Please reproduce everything from the start of the data down to the line containing "pyautogui.click(x=565, y=636)", including that line, and leave the pictures out of your answer.

======== Data lines

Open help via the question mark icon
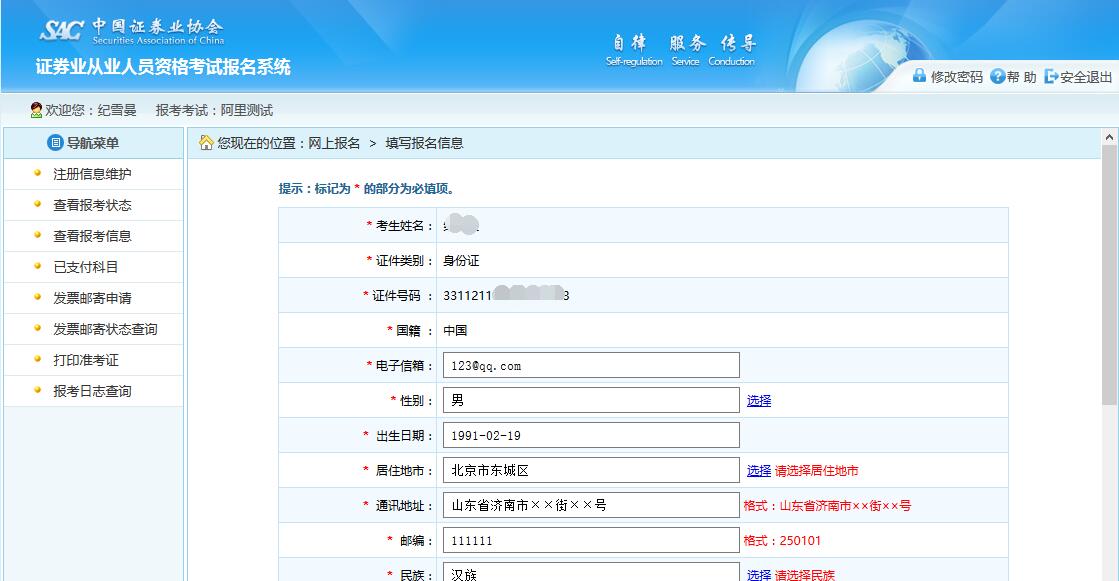The width and height of the screenshot is (1119, 581). (x=997, y=75)
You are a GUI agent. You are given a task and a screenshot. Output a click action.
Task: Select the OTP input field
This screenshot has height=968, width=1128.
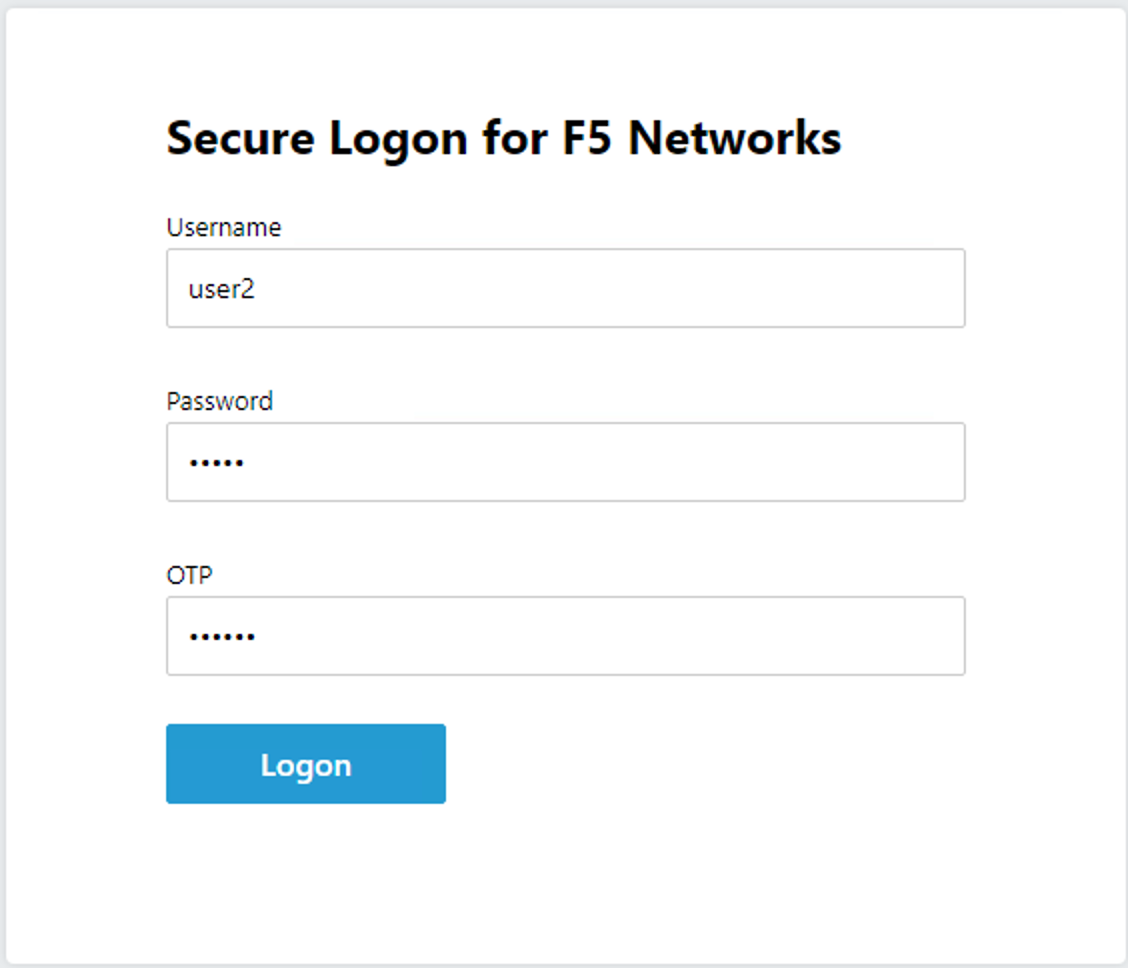pyautogui.click(x=565, y=636)
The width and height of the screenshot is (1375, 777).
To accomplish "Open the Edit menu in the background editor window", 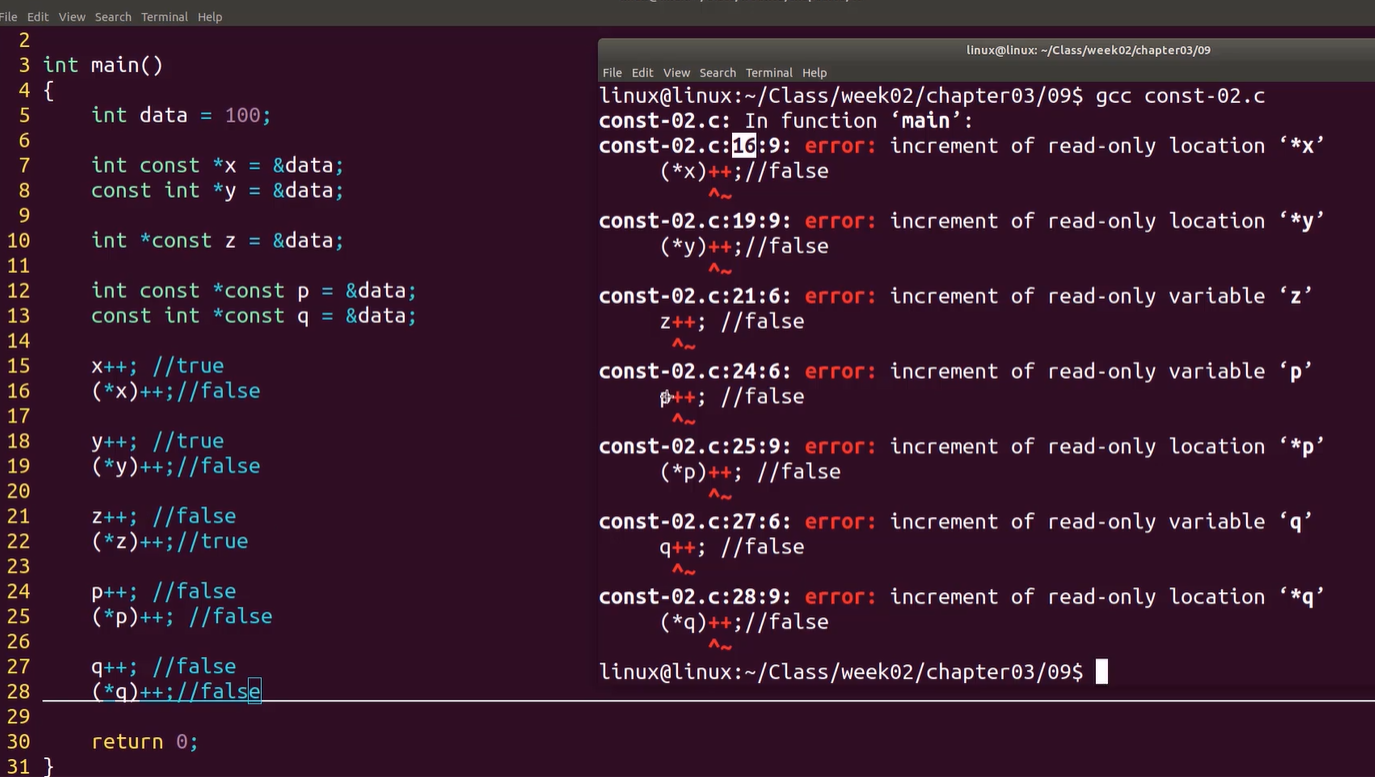I will pos(38,17).
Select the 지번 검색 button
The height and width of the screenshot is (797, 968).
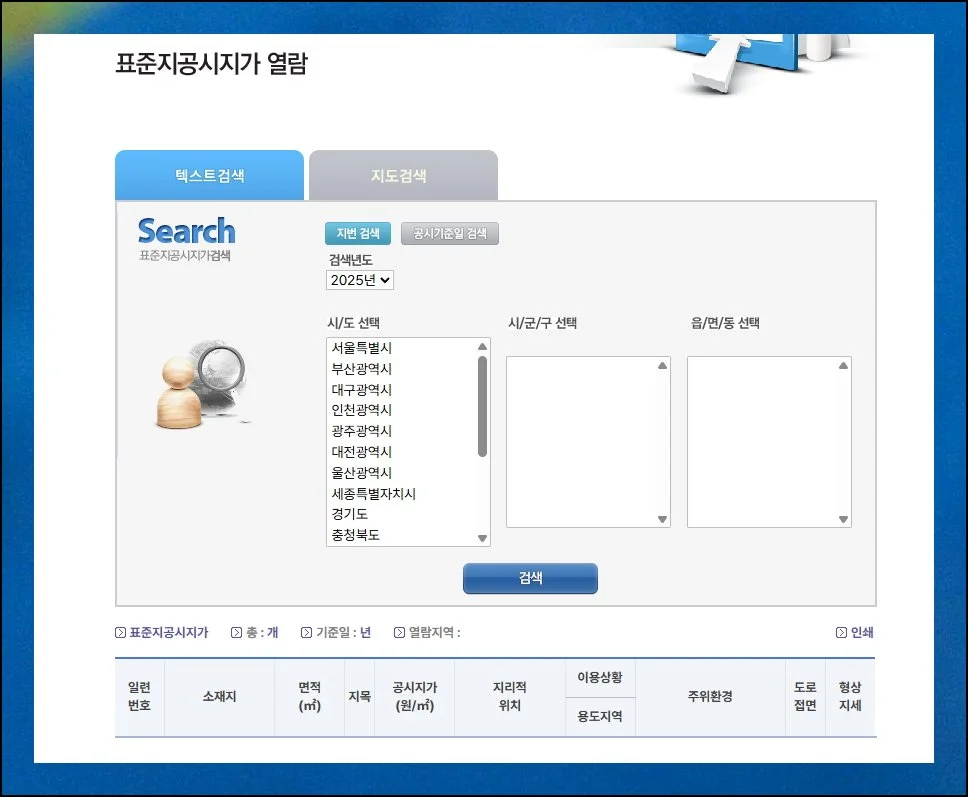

================

## Result below
Open help via the question mark icon
The width and height of the screenshot is (1119, 581). (x=997, y=75)
You are a GUI agent. You are given a task and a screenshot. Output a click action.
Task: Select the OTP input field
This screenshot has height=968, width=1128.
pyautogui.click(x=565, y=636)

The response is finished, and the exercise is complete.